__Exercise details__. Recast the lines of the data below as a JSON list of strings, one string per line, with blank lines and pictures left out.

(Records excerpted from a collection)

"""

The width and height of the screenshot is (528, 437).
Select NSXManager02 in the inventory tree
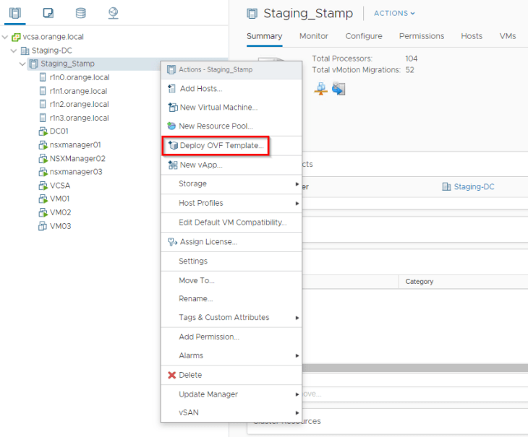(77, 158)
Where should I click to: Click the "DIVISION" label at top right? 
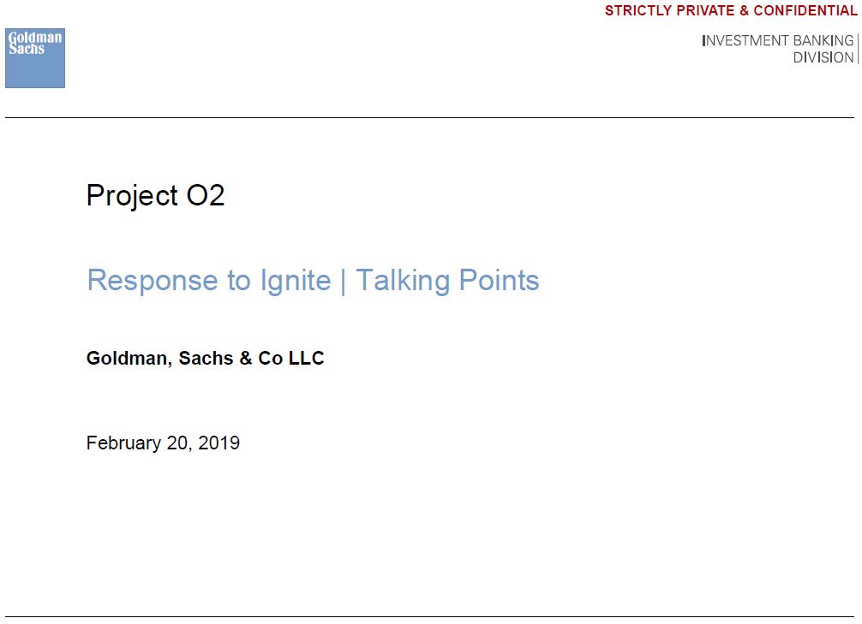pos(823,57)
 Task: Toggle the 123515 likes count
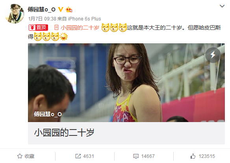(x=207, y=156)
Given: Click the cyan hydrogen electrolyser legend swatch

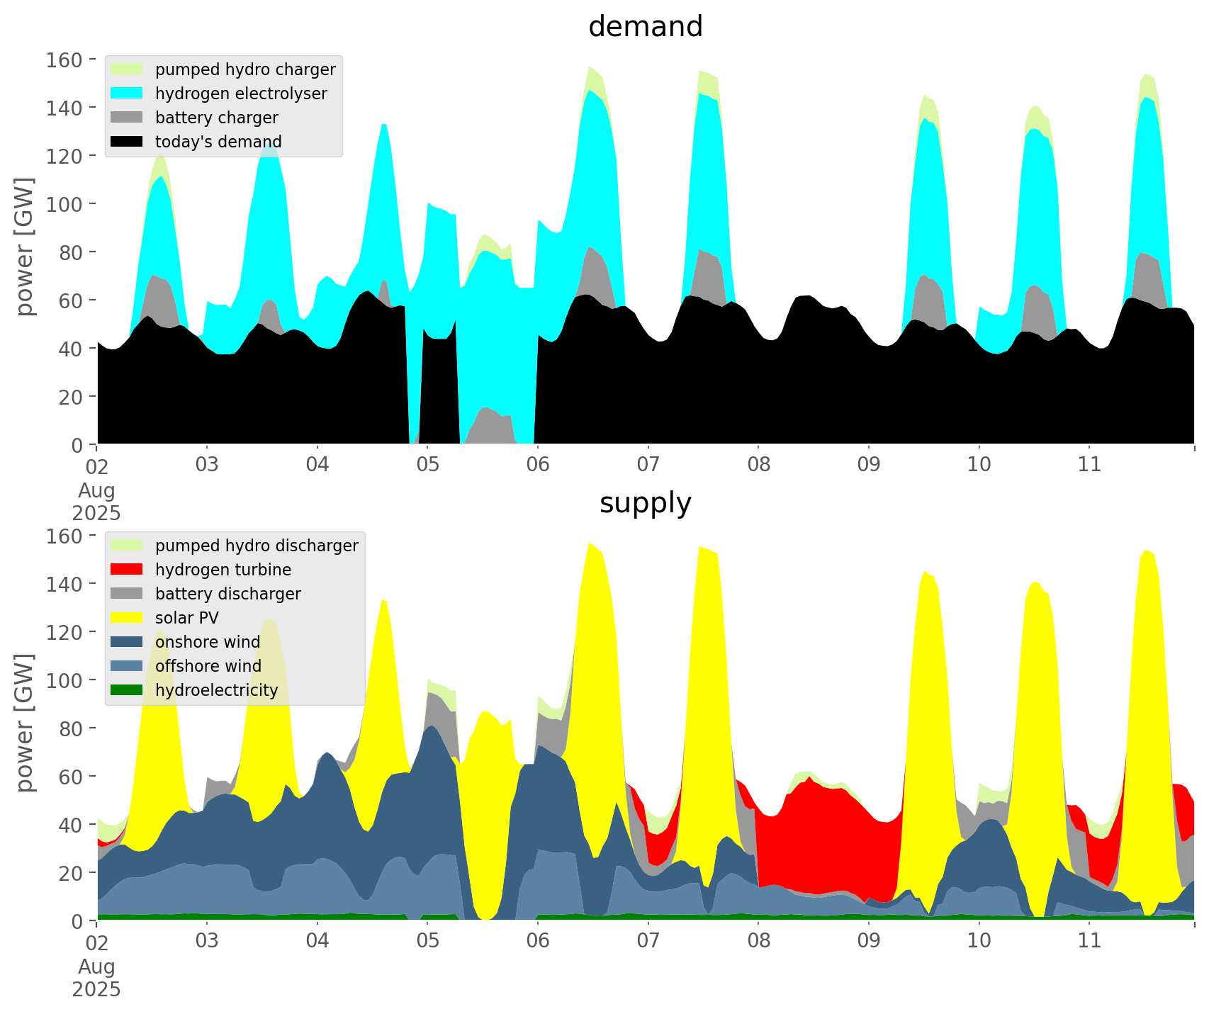Looking at the screenshot, I should [127, 94].
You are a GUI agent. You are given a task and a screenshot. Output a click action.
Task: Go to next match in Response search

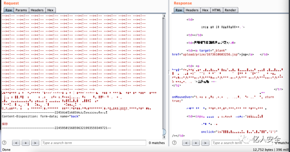coord(205,143)
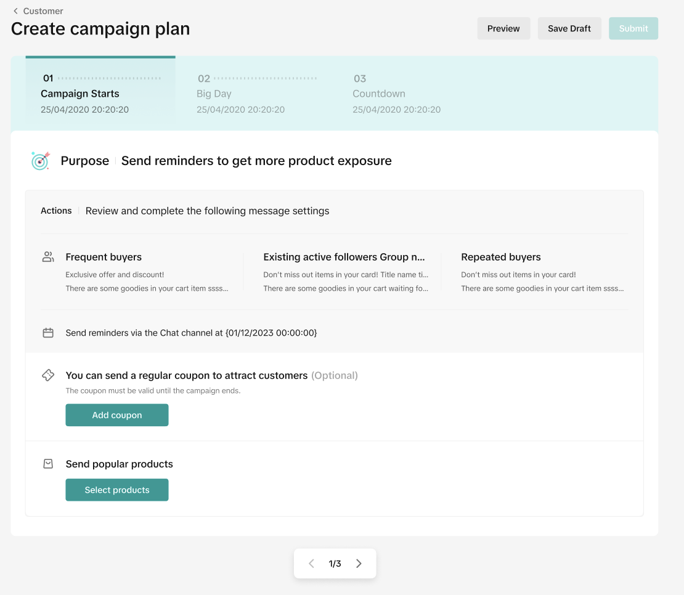The image size is (684, 595).
Task: Open the Frequent buyers message card
Action: (x=147, y=272)
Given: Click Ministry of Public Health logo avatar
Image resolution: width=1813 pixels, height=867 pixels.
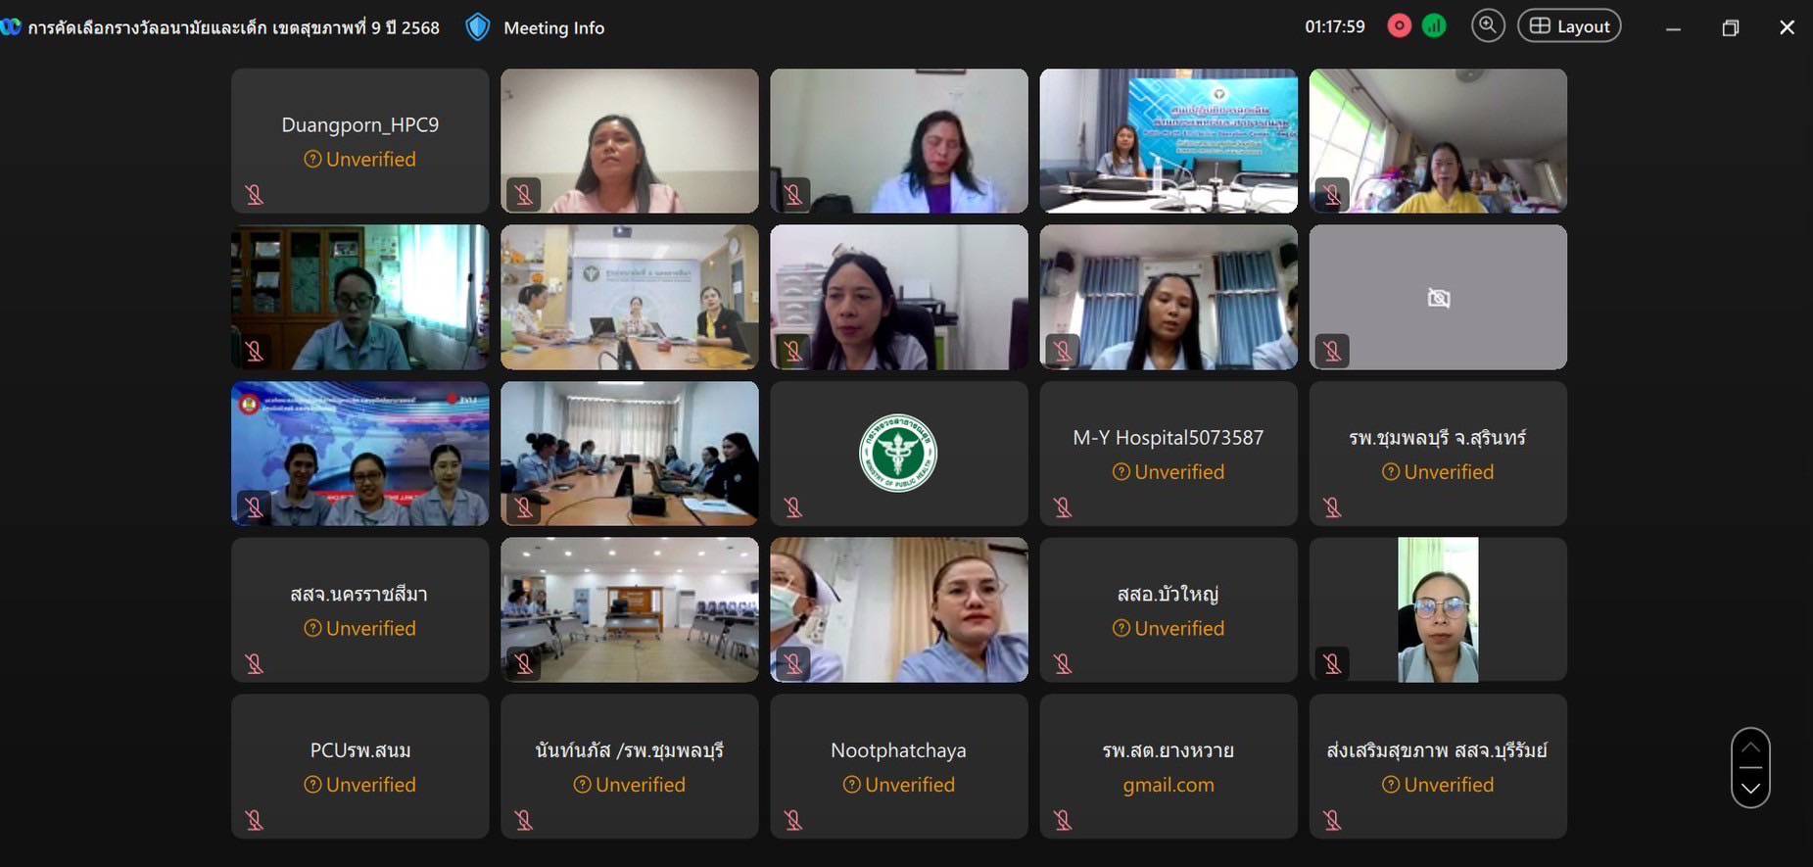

"""

__Correct answer__.
[
  "The width and height of the screenshot is (528, 437).",
  "Select NSXManager02 in the inventory tree",
  "(77, 158)",
  "Where should I click to: Click the \"DIVISION\" label at top right? ",
  "pos(823,57)",
  " Task: Toggle the 123515 likes count",
  "(x=207, y=156)",
  "Given: Click the cyan hydrogen electrolyser legend swatch",
  "Looking at the screenshot, I should [127, 94].",
  "You are a GUI agent. You are given a task and a screenshot. Output a click action.",
  "Task: Go to next match in Response search",
  "coord(205,143)",
  "The image size is (684, 595).",
  "Task: Open the Frequent buyers message card",
  "Action: (x=147, y=272)",
  "Given: Click Ministry of Public Health logo avatar",
  "Image resolution: width=1813 pixels, height=867 pixels."
]